The neighborhoods compete with each other to build the most fantastic ninots (giant papier-mâché images) as a unit within the larger falla. The ninots are often grotesque dolls or figurines, made in a "wise guy" tone, mocking local politicians, clergy or others in authority. The ninots can be several stories high, can take months to build and in some cases can cost upwards of $100,000. A large number of them are on the "racy" side. A local Valencian remarked to my friend, Penelope Casas, "You really have to be born and bred in Valencia to appreciate the bad taste of Las Fallas." 

In contrast, but integral to the fallas, are the falleras, young maidens dressed in traditional costume. Since the Community of Valencia proudly claims to be the only region in Spain that still does silk weaving on manual looms, many of the young girls wear delicate damasks, brocades and shawls of flowered silk intertwined with silver and gold thread. Dressed in their finery, they process with baskets of flowers to present Nuestra Señora de los Desamparados (Our Lady of the Abandoned or Helpless), the patron saint of Valencia. 

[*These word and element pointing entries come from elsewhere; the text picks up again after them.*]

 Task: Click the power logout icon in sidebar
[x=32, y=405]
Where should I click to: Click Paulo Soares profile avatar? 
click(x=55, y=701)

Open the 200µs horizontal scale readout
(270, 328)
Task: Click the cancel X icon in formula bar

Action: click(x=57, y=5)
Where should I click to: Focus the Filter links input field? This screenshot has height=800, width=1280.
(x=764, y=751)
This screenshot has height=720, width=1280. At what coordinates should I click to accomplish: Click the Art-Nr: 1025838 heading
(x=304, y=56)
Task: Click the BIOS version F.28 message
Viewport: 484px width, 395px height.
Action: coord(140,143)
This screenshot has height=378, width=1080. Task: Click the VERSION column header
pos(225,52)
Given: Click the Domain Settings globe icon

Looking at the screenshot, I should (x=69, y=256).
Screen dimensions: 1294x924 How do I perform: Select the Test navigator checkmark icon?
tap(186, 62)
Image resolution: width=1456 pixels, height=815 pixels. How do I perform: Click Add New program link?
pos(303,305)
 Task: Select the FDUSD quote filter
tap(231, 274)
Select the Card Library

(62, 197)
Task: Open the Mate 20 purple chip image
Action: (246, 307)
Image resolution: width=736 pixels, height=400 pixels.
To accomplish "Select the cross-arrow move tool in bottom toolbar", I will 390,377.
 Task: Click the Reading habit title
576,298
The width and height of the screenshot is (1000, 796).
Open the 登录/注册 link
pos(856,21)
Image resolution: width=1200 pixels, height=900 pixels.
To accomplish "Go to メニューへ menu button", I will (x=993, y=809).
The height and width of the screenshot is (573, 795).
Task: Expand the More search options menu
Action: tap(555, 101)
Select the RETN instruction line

During this time, the square around the basilica is ablaze with color. The Plaza of the Virgin is transformed into a bower of flowers – even the façade of the basilica is carpeted with blooms. In the center is a huge 50 foot image of the Virgin made completely of flowers. 

The festival culminates in the eagerly anticipated crema (burning) on the night of San José, March 19th, where hundreds of works of communal labor and artistry go up in smoke! By popular acclaim, one of the ninot comical figures is saved and placed in a ninot museum, a sort of Hall of Fame.

A crowd gathers at the Plaza Del País. Smoke and haze have settled over the city from random fires and the gunpowder used in the rockets. Soon people become impatient with anticipation, and break into rhythmic applause followed by whistles and jeers as the hour passes, and there is still no crema, the final burning. 

Suddenly all the lights in the Plaza are extinguished, and the crowd roars in approval. Fireworks illuminate the night, strings of firecrackers set off brilliant sparks and colored rockets soar in the air, exploding thunderously. Over three hundred bonfires are lit throughout the city, and the noise produced by the accompanying fireworks is deafening.

Each falla (the huge wooden monument), becomes enveloped by smoke and flames. As the breezes blow and the air clears, the fire burns hot and the heat is intense. The base of the falla is the last to ignite and in a flash, the structure collapses. After initial roars of approval, the crowd begins singing the Valencian anthem. 

To tell the truth, none of the ship's company was around for the climax of the fallas, when literally hundreds of blazing structures light up the sky. The commodore wisely decided to get our destroyers under way just before that day. The sailors had so much fun with the Valencians that they were physically exhausted. With this in mind, and a six-month deployment ahead, our admiral decided it was prudent for the crew to get some rest at sea! Therefore, I owe the description of the climactic events to others who have been there, including my good friend Penelope Casas. 

While it is true that I did not experience every minute of Las Fallas, the precious memories of my first days in Spain provided a lasting introduction to the warm and generous culture which I have since found throughout Spain.